Exercise |
Here is a listing, set out below; repeat its lines from the one with "Where should I" to the last, both included, and leave out the pictures.

- Opening Delimiter -

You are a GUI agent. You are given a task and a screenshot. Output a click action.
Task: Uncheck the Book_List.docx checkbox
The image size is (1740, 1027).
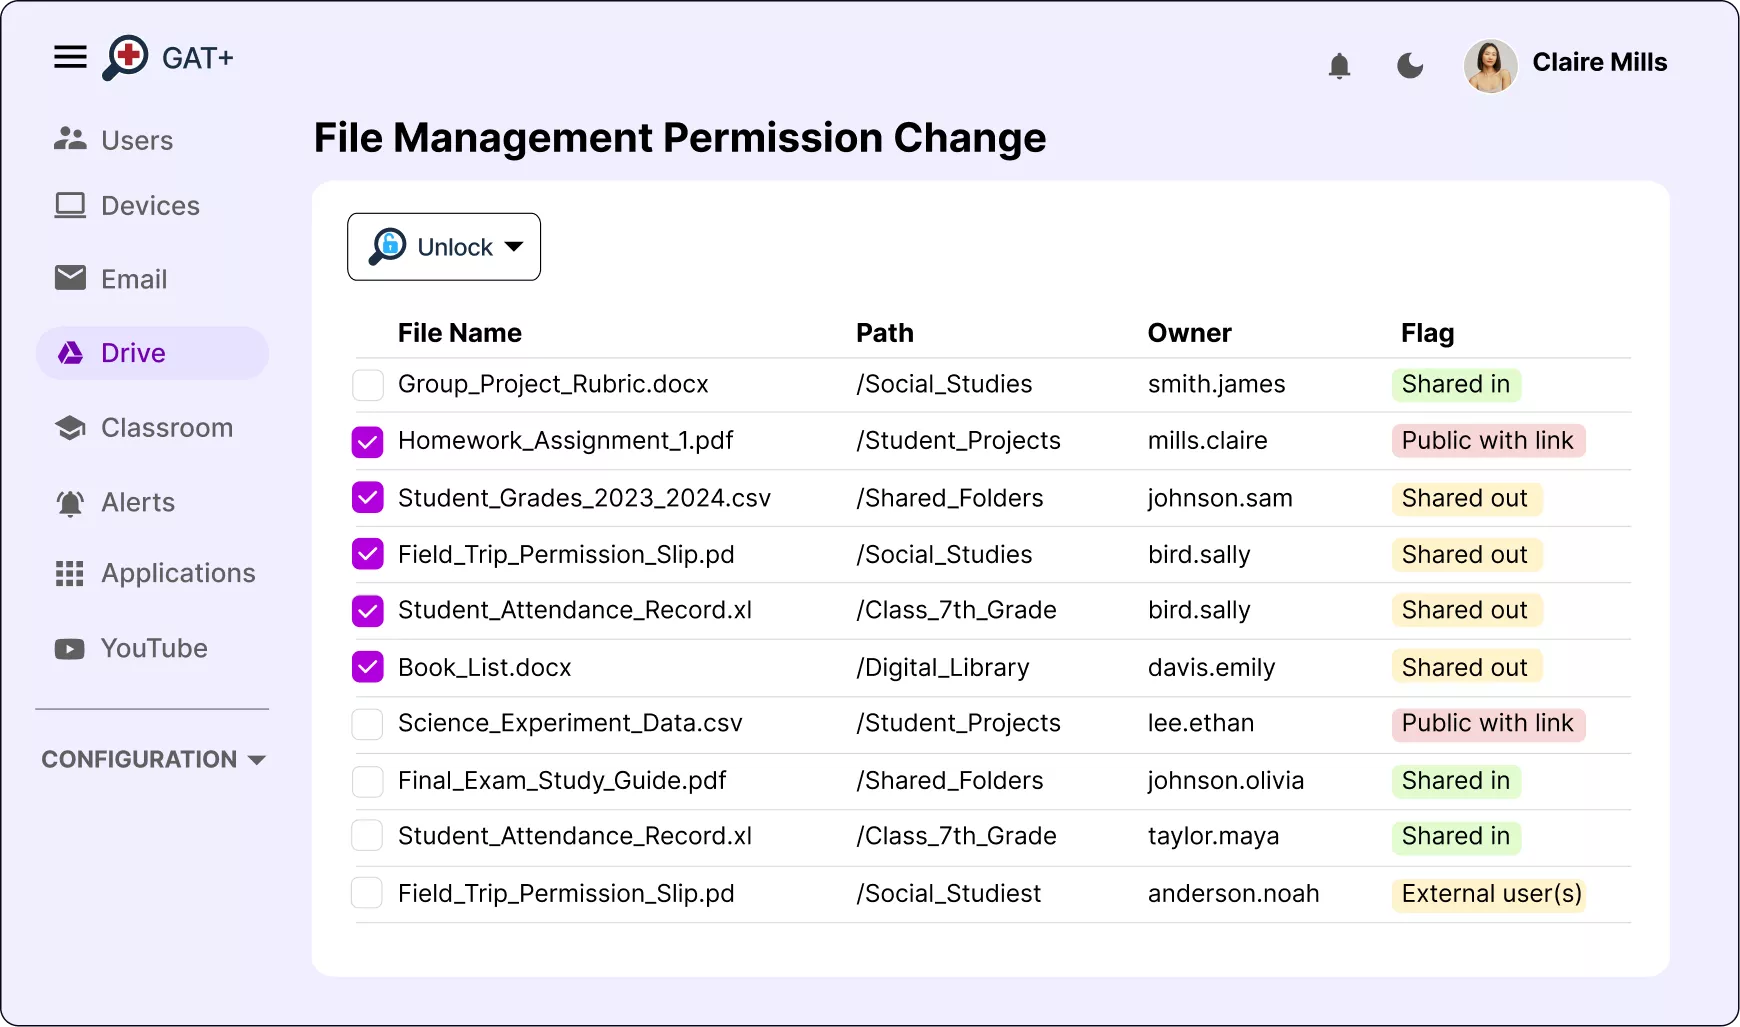pyautogui.click(x=368, y=667)
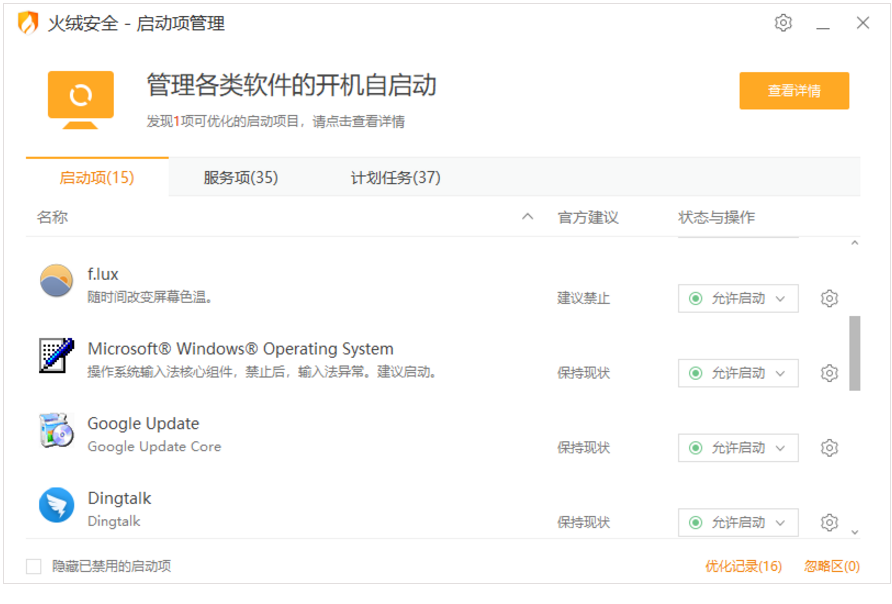
Task: Open settings gear for Dingtalk row
Action: tap(829, 522)
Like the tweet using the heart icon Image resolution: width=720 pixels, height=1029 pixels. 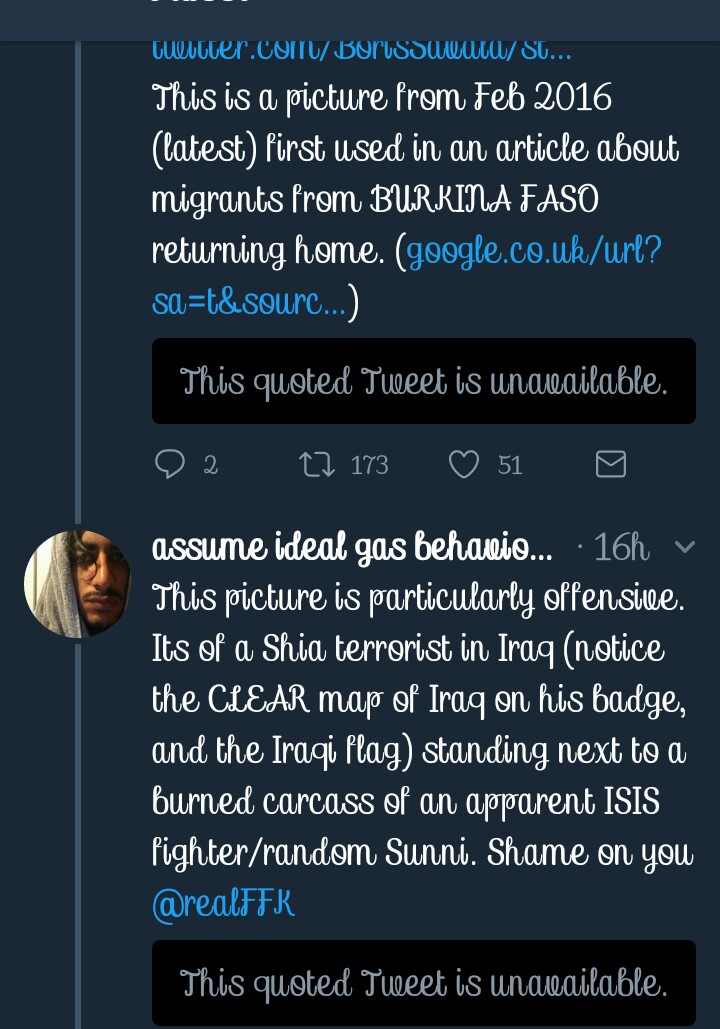(464, 465)
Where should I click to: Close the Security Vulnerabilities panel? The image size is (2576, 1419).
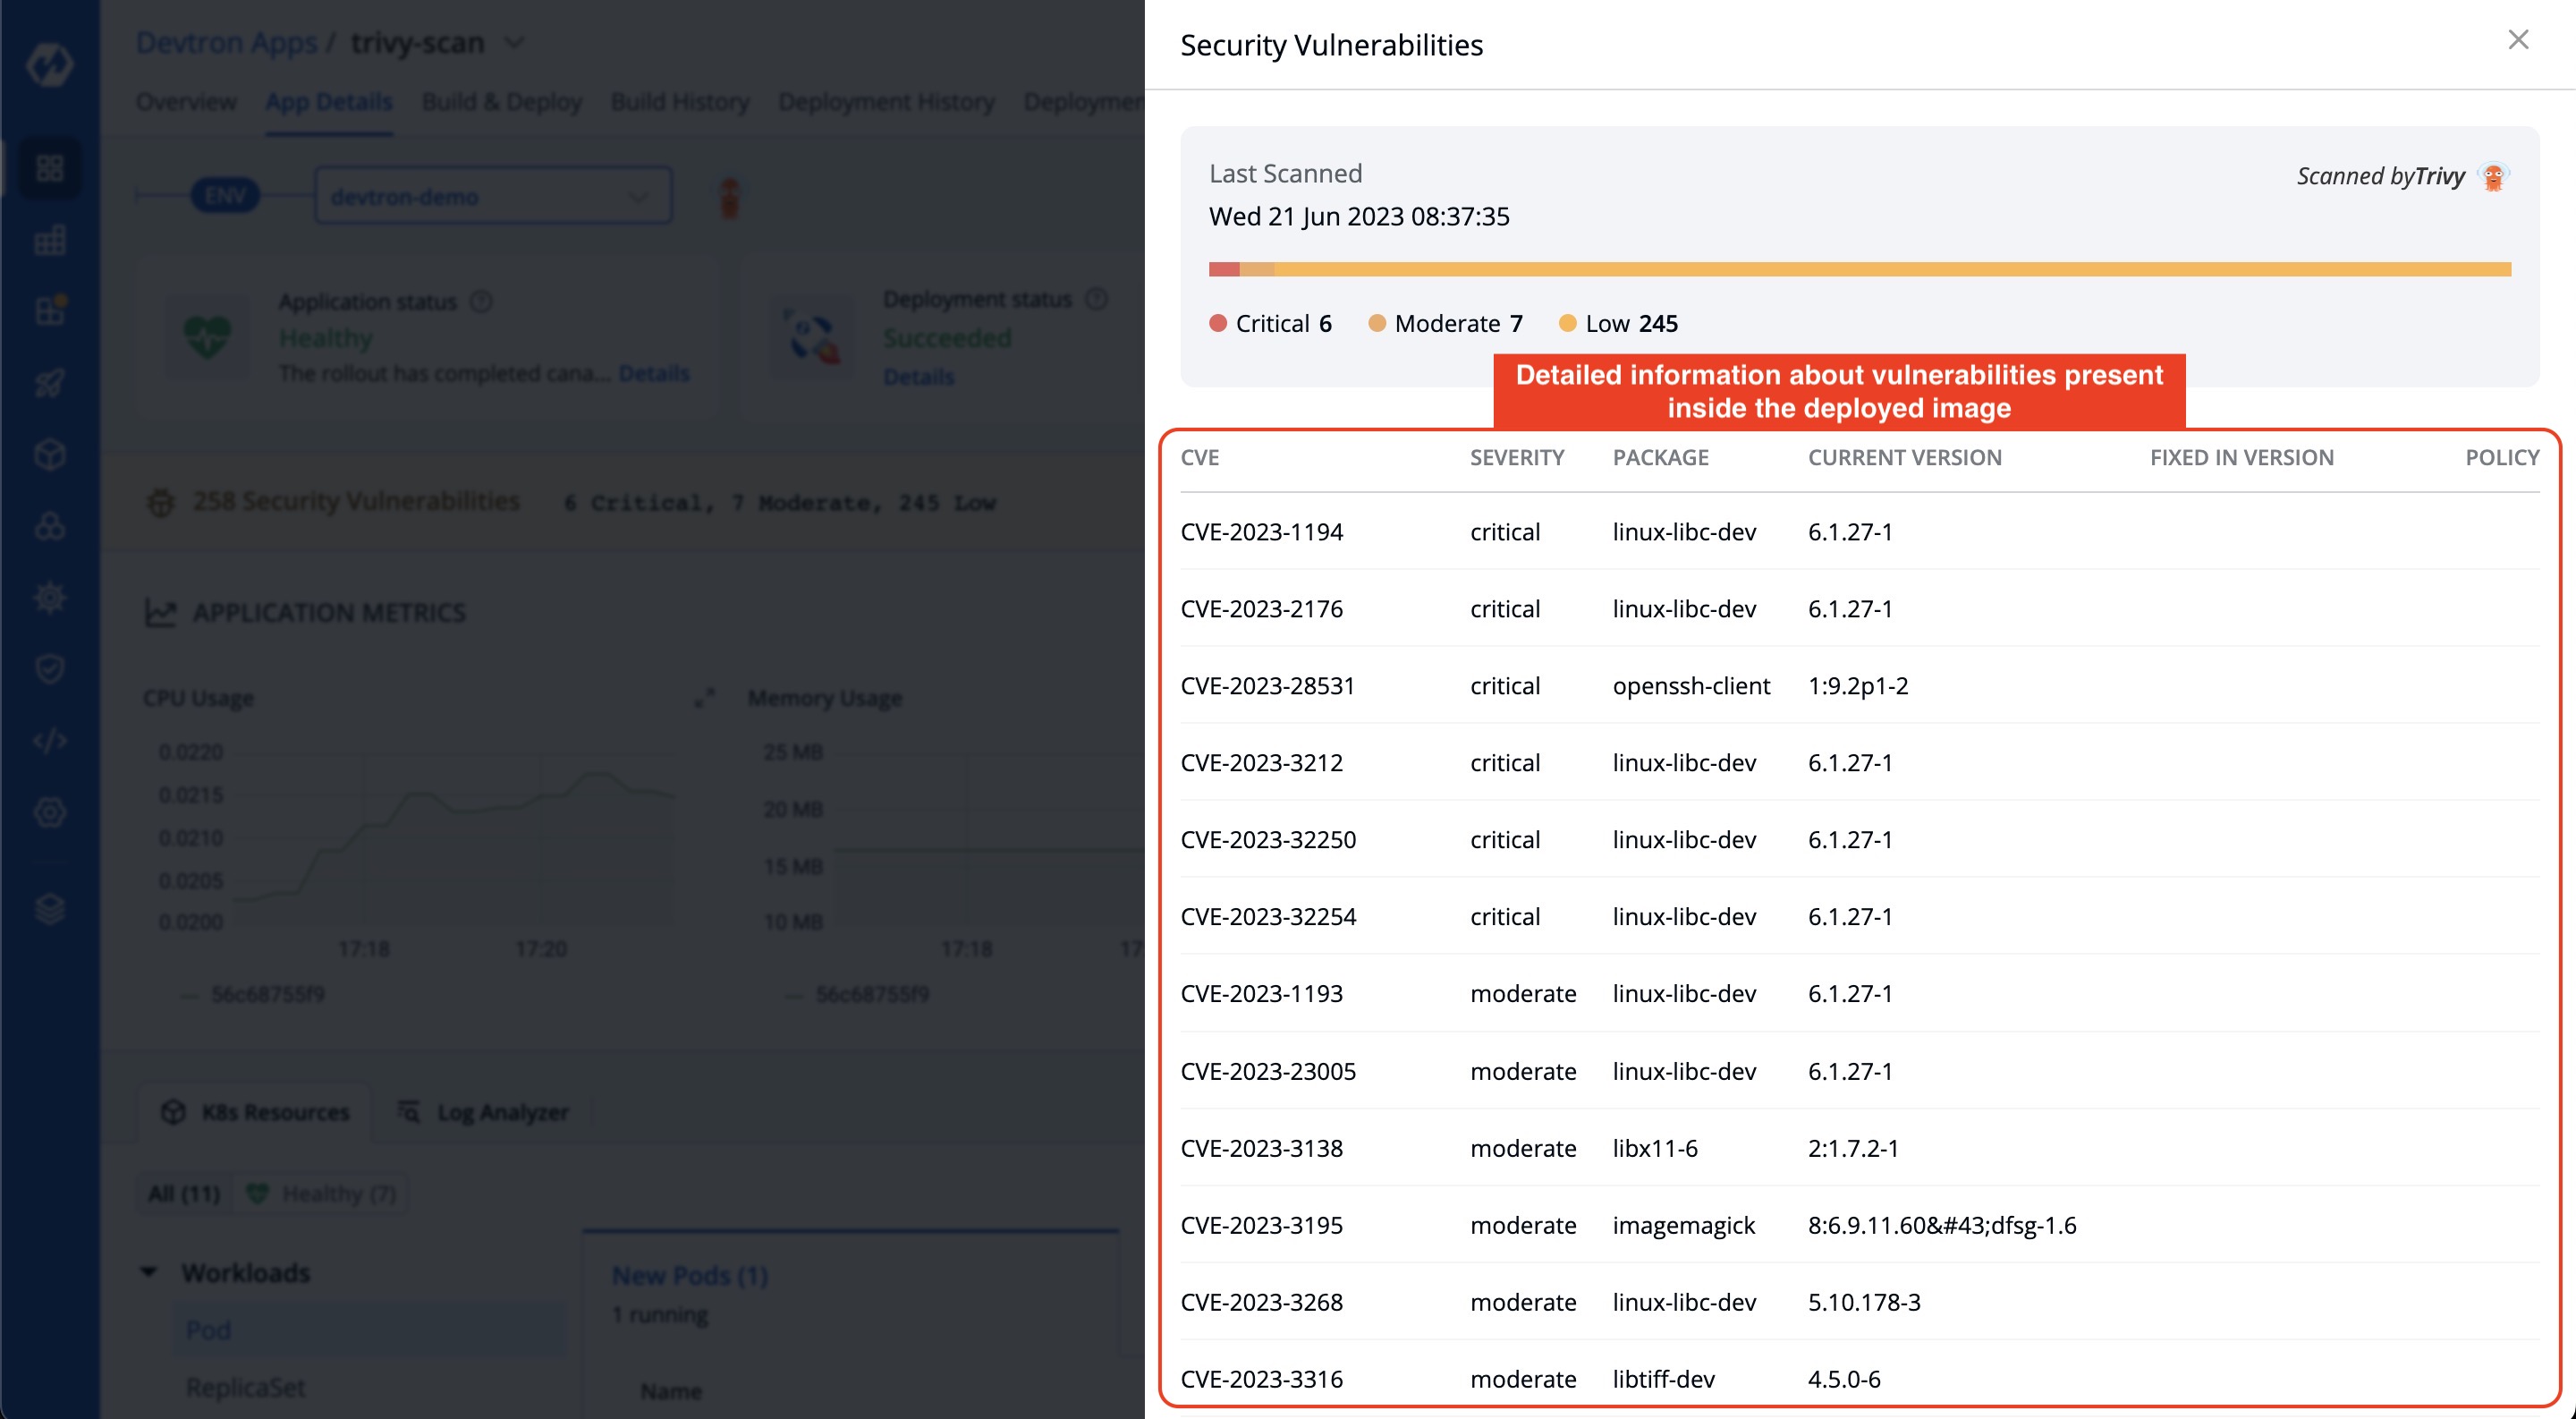tap(2517, 40)
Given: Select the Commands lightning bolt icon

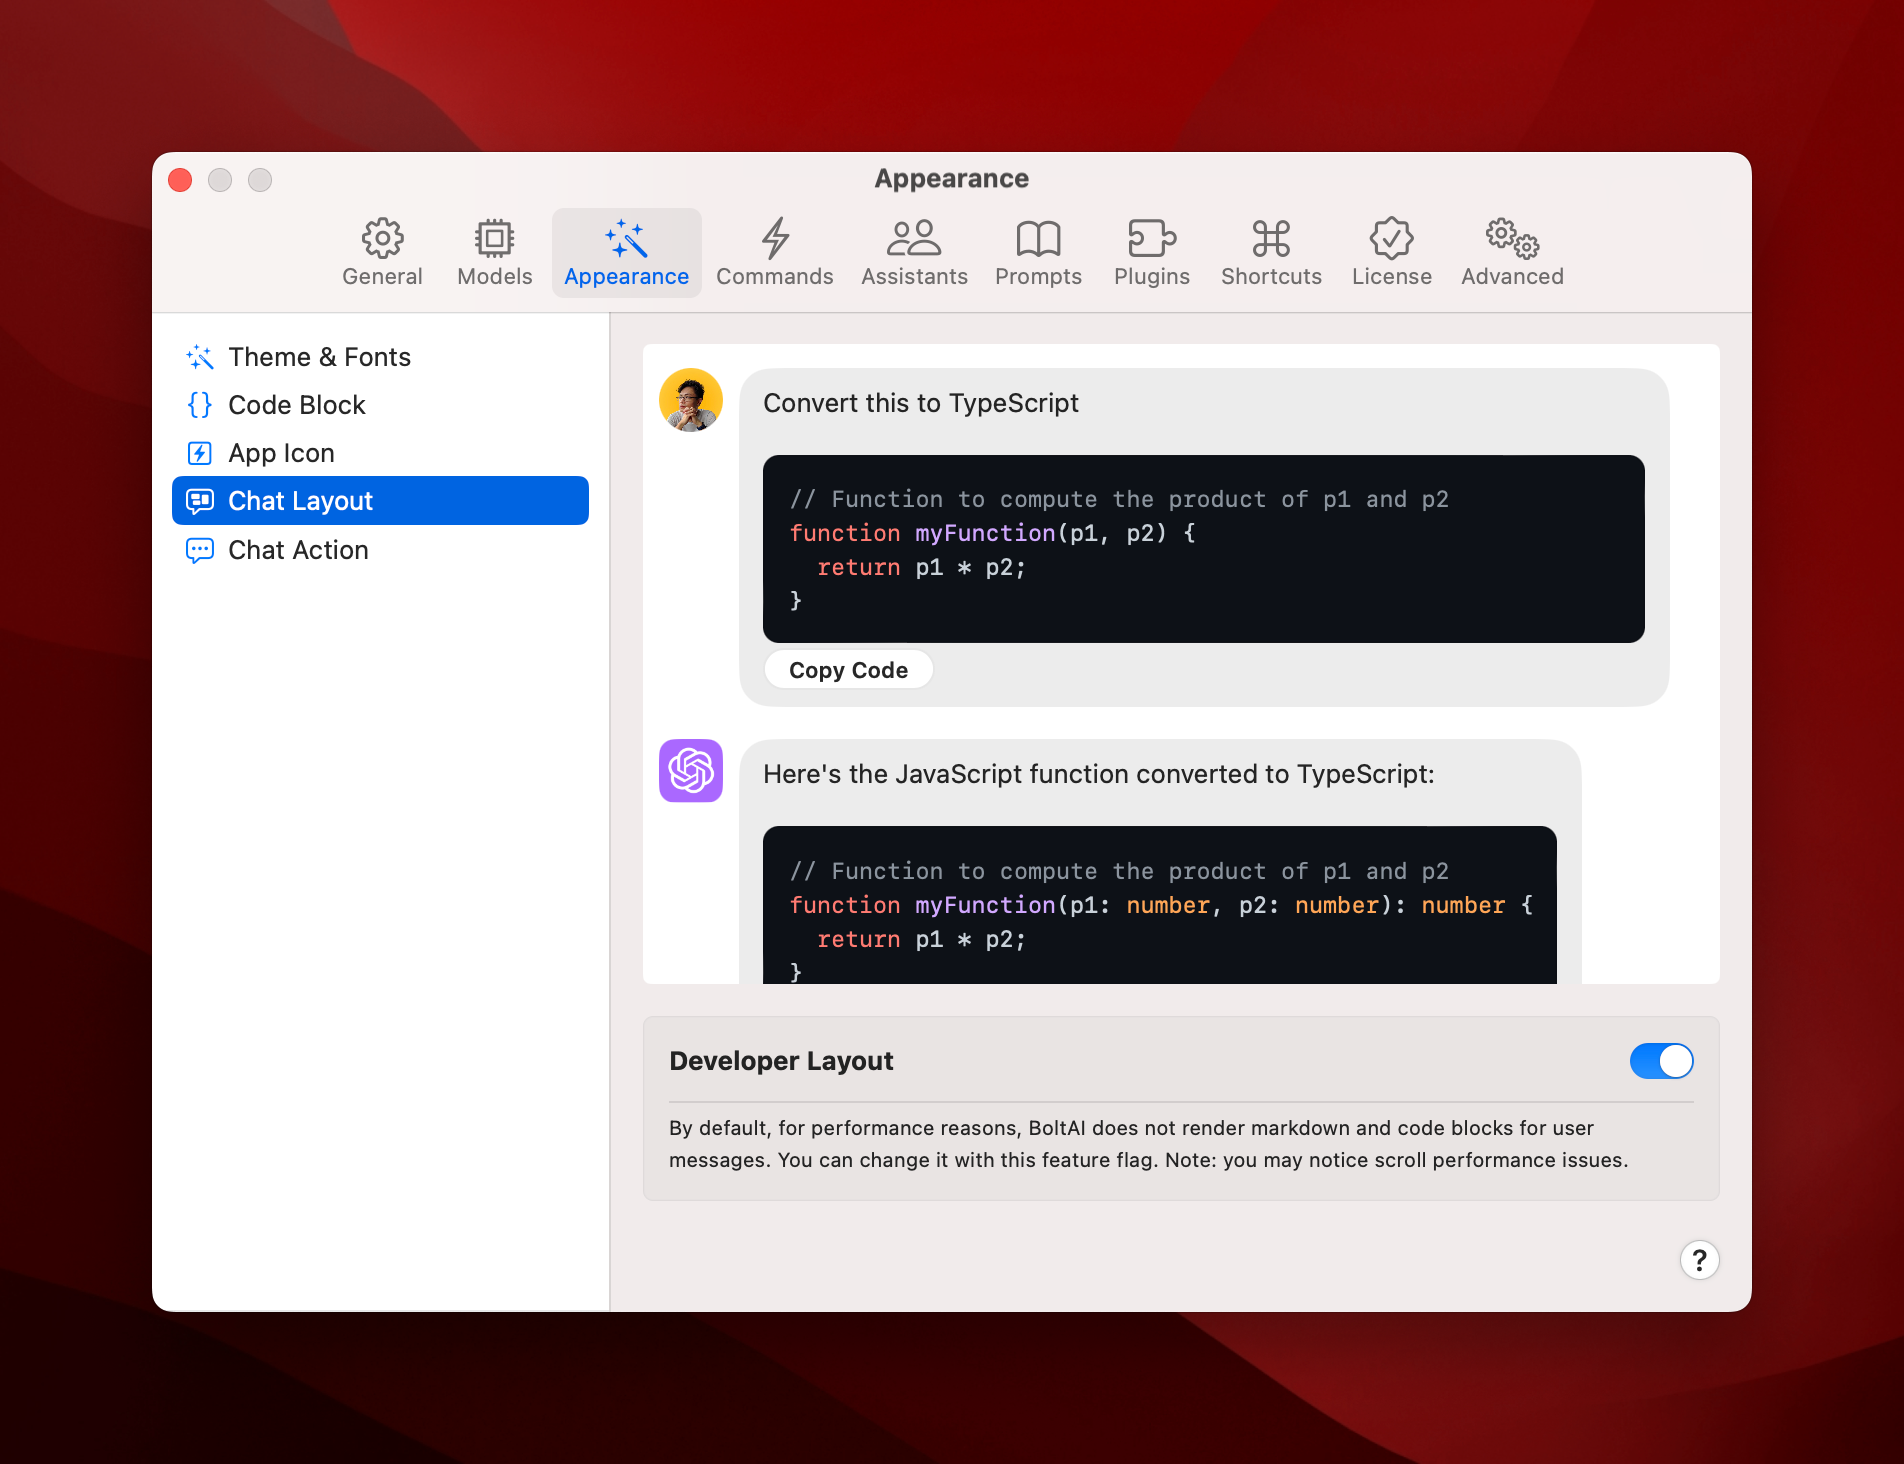Looking at the screenshot, I should coord(774,239).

- Closing Delimiter -

Output below |
Where should I click to: Close the Security Vulnerabilities panel? The image size is (2576, 1419).
tap(2517, 40)
Given: Select the Commands lightning bolt icon

Looking at the screenshot, I should coord(774,239).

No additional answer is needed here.